Lint!

May 20th, 2005

Lint is a hilarious fake biography by Steve Aylett. (Good luck finding it: in my local Borders it was in the Sci-Fi section under “L.”) There’s more than a little Steve Aylett in Jeff Lint, an oddball writer of pulp and esoteric fiction as well as some comics and many (mostly rejected) film and tv scripts. But there’s also plenty of Philip K. Dick and Harry Stephen Keeler and god-knows-who-else in Lint. The good news is, even if the book is a roman-a-clef of post-WWII Science Fiction, it can be read and enjoyed on its own merits. Lint is portrayed as a character whose own life was art, an art that serves to baffle, irritate, obfuscate, and just plain subvert the world.
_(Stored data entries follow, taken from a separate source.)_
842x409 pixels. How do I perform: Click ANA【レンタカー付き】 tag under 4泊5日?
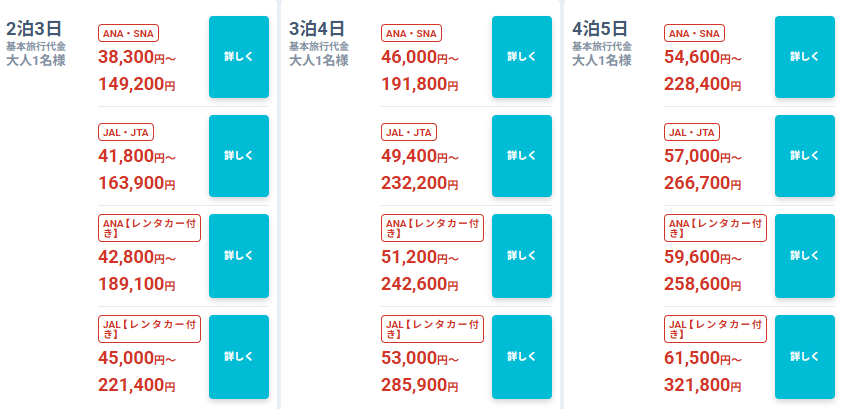(x=715, y=228)
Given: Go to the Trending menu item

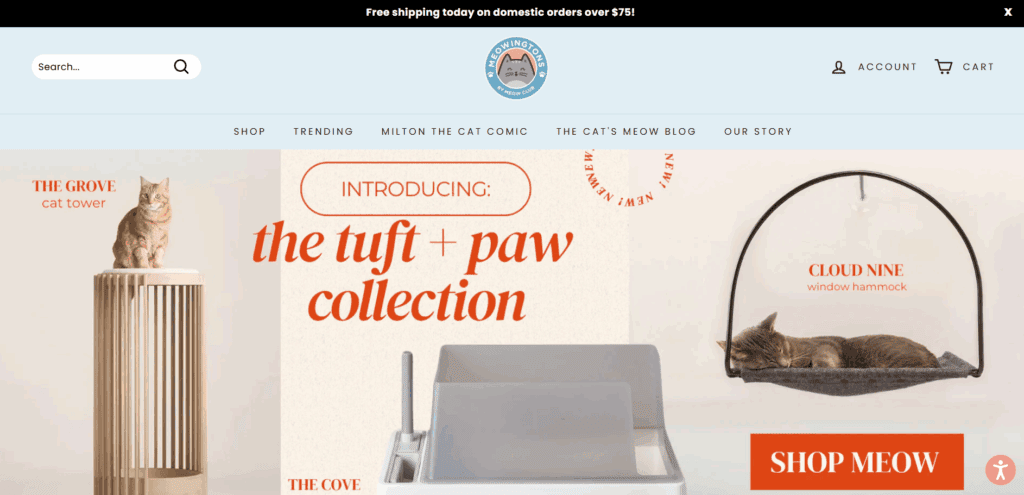Looking at the screenshot, I should (x=323, y=131).
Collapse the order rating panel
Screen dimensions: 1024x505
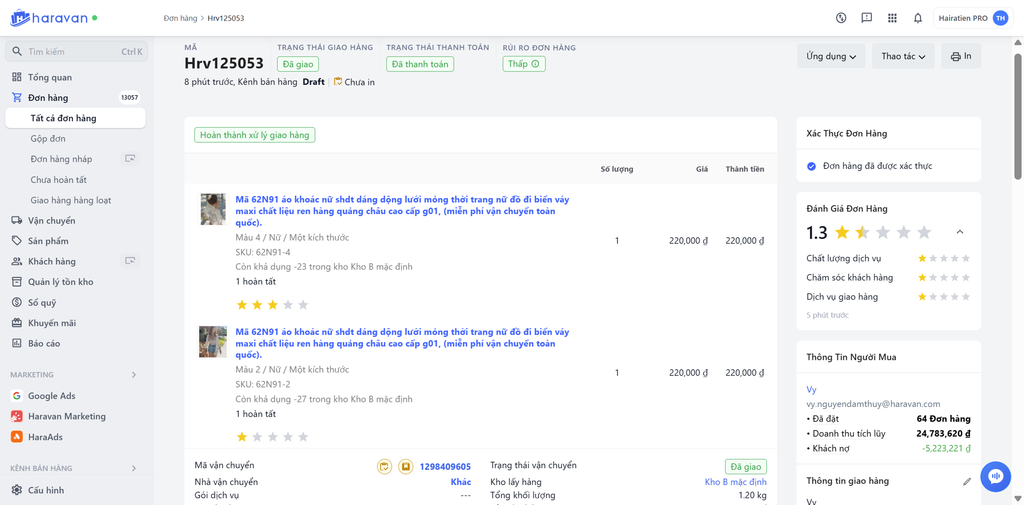[x=960, y=232]
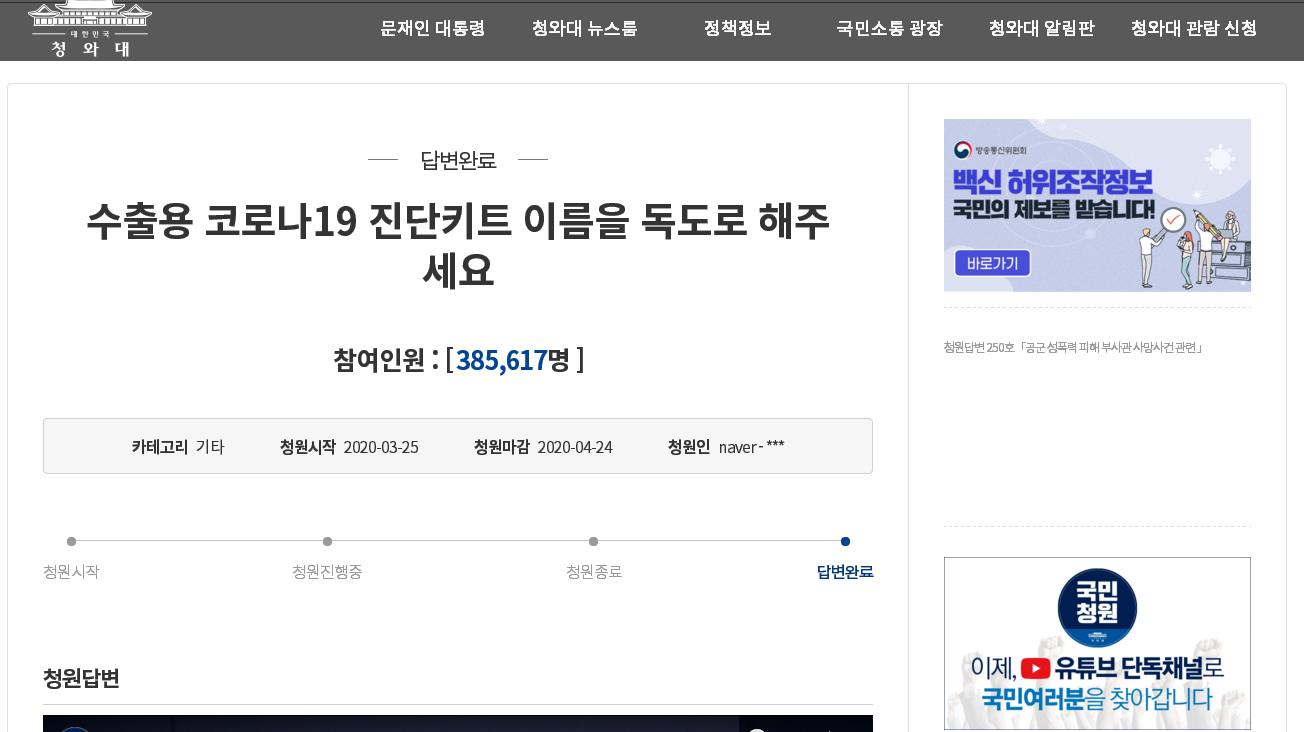
Task: Go to the 국민소통 광장 menu
Action: coord(889,29)
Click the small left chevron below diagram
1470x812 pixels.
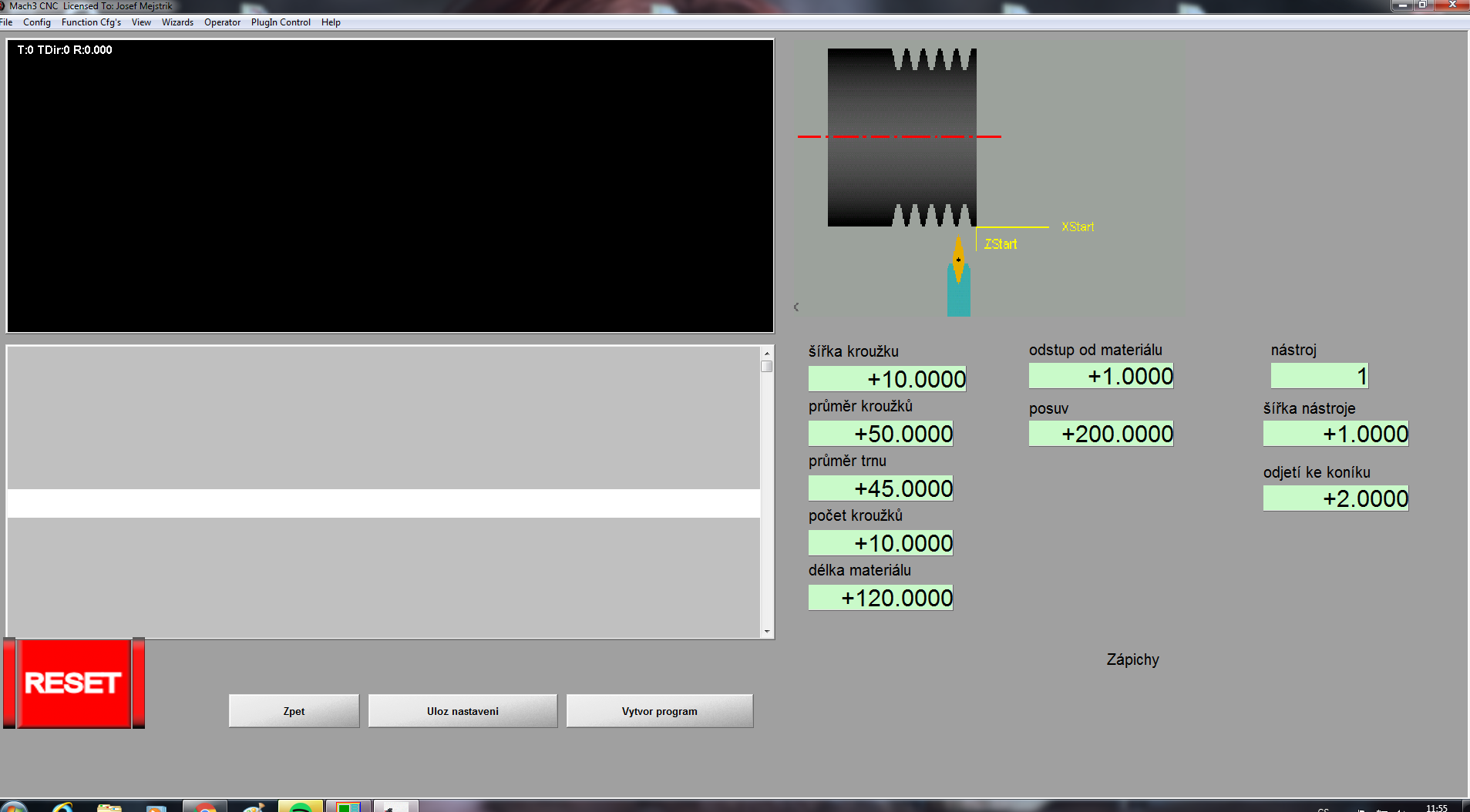796,307
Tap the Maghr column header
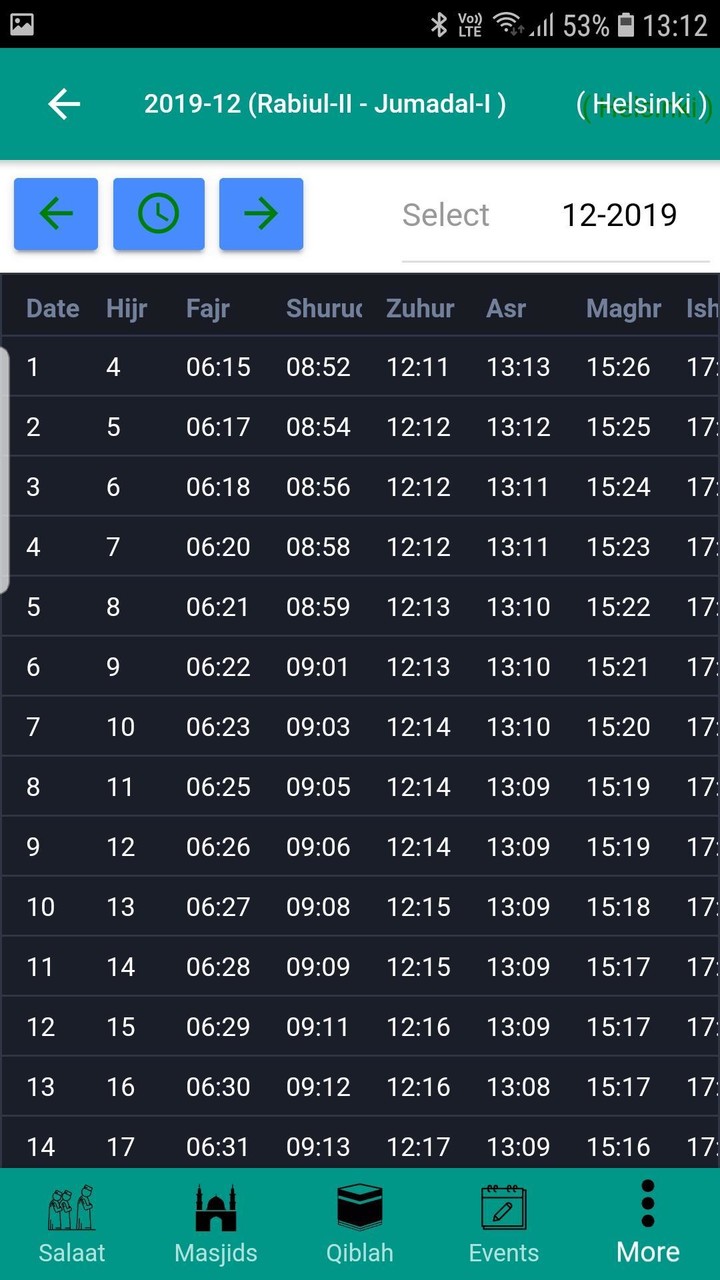The height and width of the screenshot is (1280, 720). [624, 308]
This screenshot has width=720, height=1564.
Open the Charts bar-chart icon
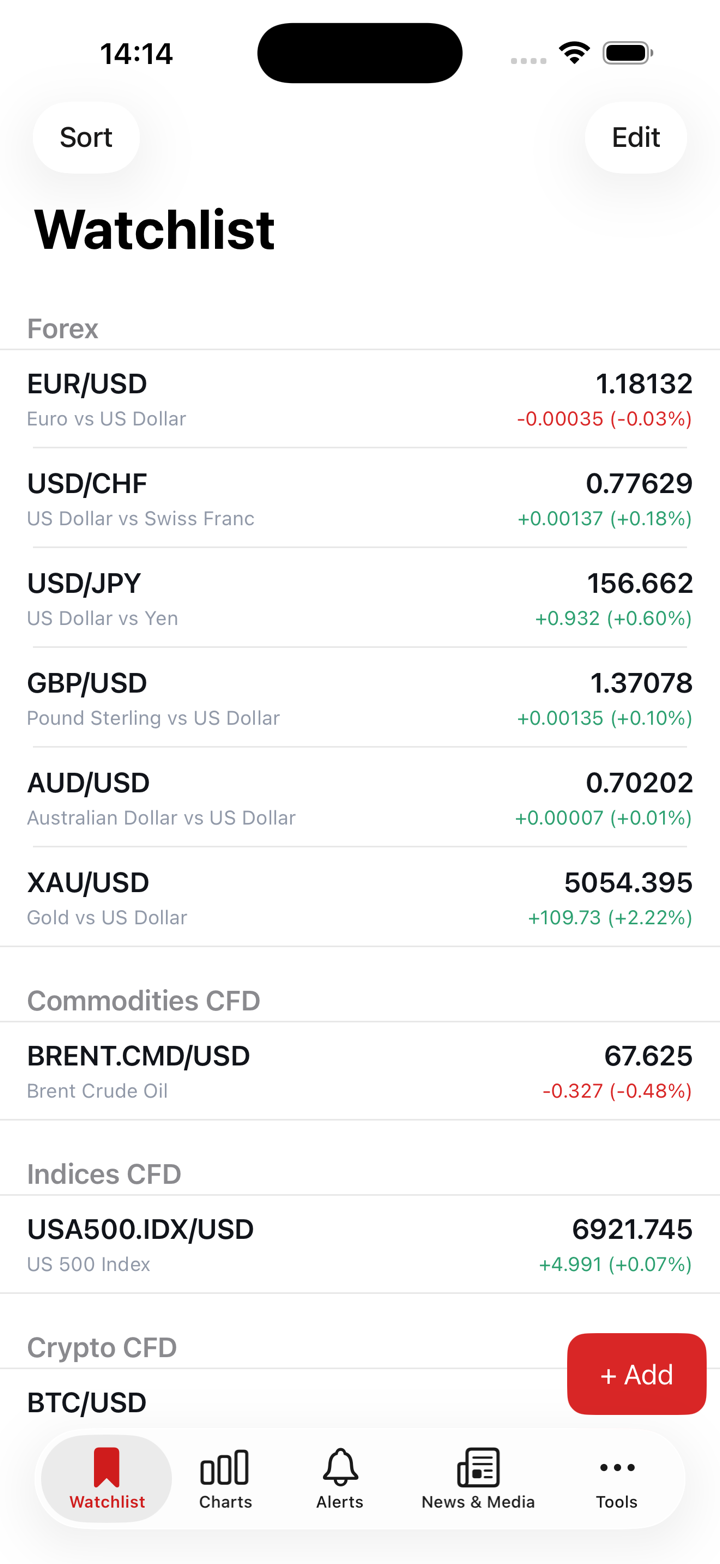click(225, 1467)
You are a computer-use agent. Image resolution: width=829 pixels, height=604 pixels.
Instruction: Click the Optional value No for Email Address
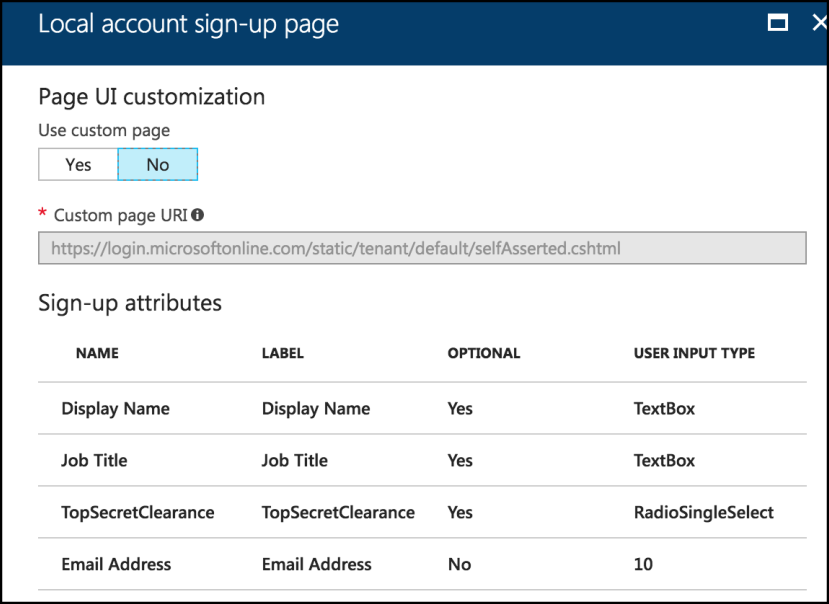459,564
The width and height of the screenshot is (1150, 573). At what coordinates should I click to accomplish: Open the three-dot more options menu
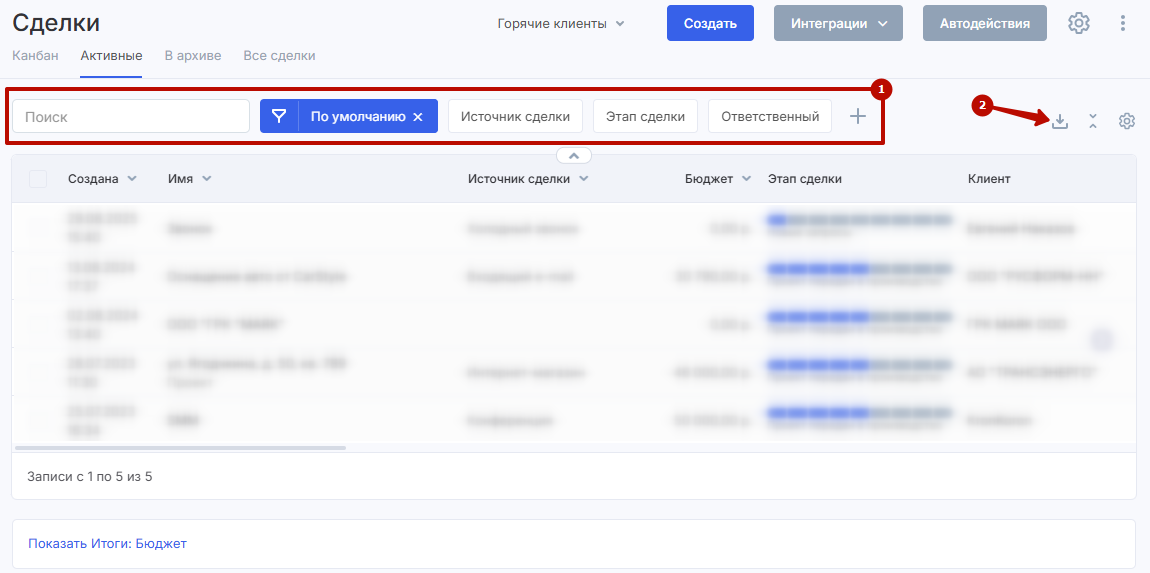[1123, 23]
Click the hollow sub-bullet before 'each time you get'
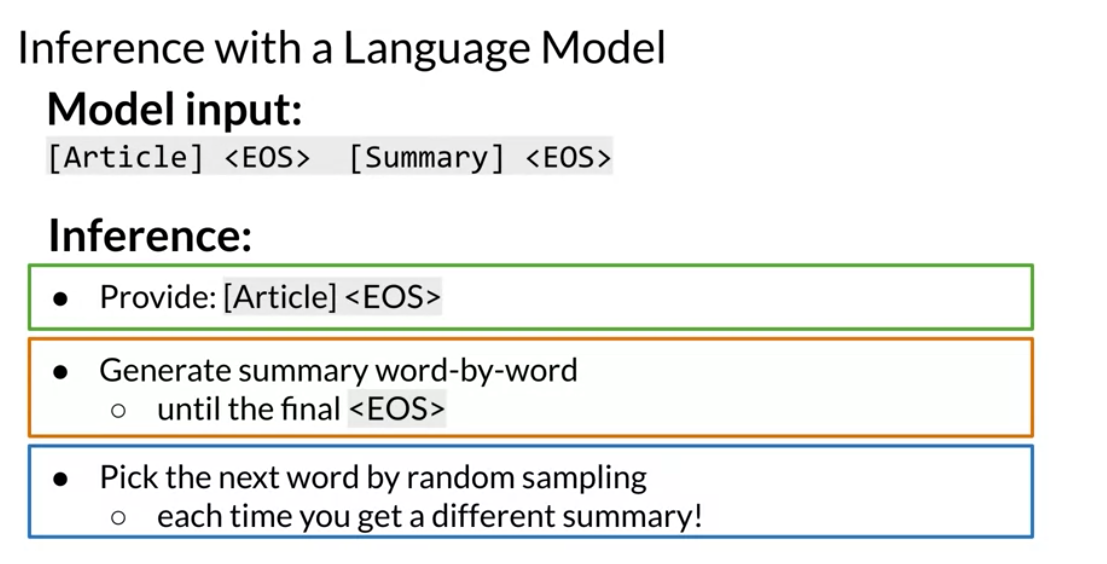 (119, 517)

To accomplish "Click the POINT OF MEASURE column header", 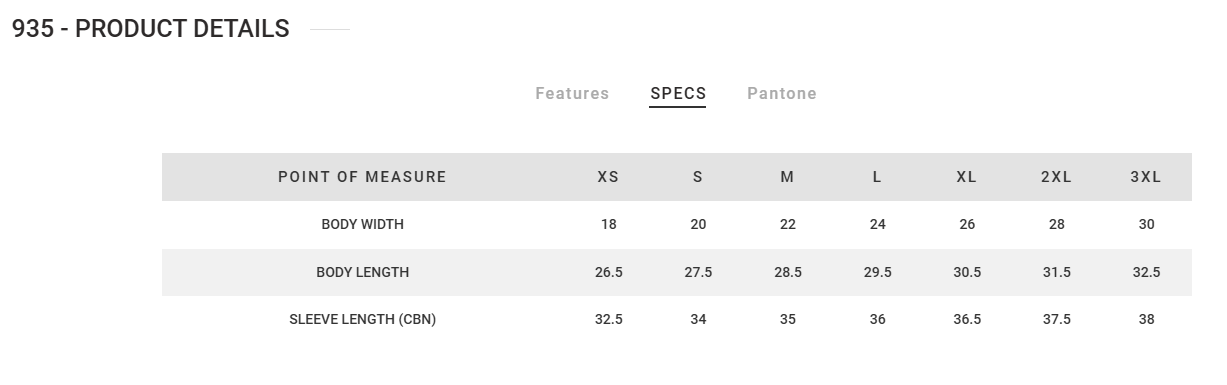I will coord(362,177).
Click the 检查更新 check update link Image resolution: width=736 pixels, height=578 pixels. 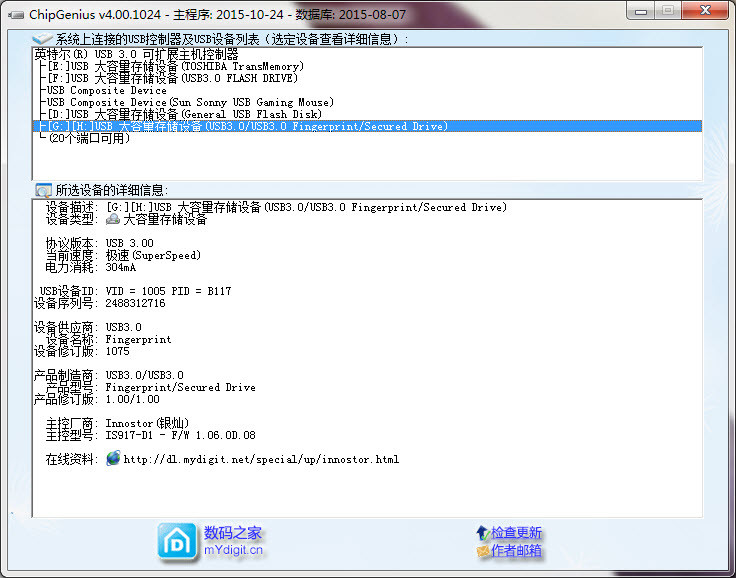516,533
There’s some great Lint stuff online, such as this supplement on Fantastic Metropolis and the Lint Web site, which serves as a good introduction to the project:

Lint was the author of some of the strangest and most inventive satirical pulp SF of the late 20th century. As well as writing satirical classics such as Jelly Result and Fanatique, he also created TV cartoon Catty and the Major and cult 70s comic The Caterer. Like his contemporary, Philip K Dick, he did not gain any widespread recognition until a movie adaptation of one of his stories (The Jarkman) appeared shortly after his death. He was the first person to steal Michael Moorcock’s ‘Multiverse’ idea and the first to point out to Jack Vance how unfortunate the title ‘Servants of the Wankh’ really was.

Update: Lint’s comics career is highlighted in this excerpt on The Alien Online.

3 Responses to “Lint!”

  1. Justin Says:

    Must read!

  2. badger Says:

    just read that excerpt of the comics career. yes, it definitely looks like fun.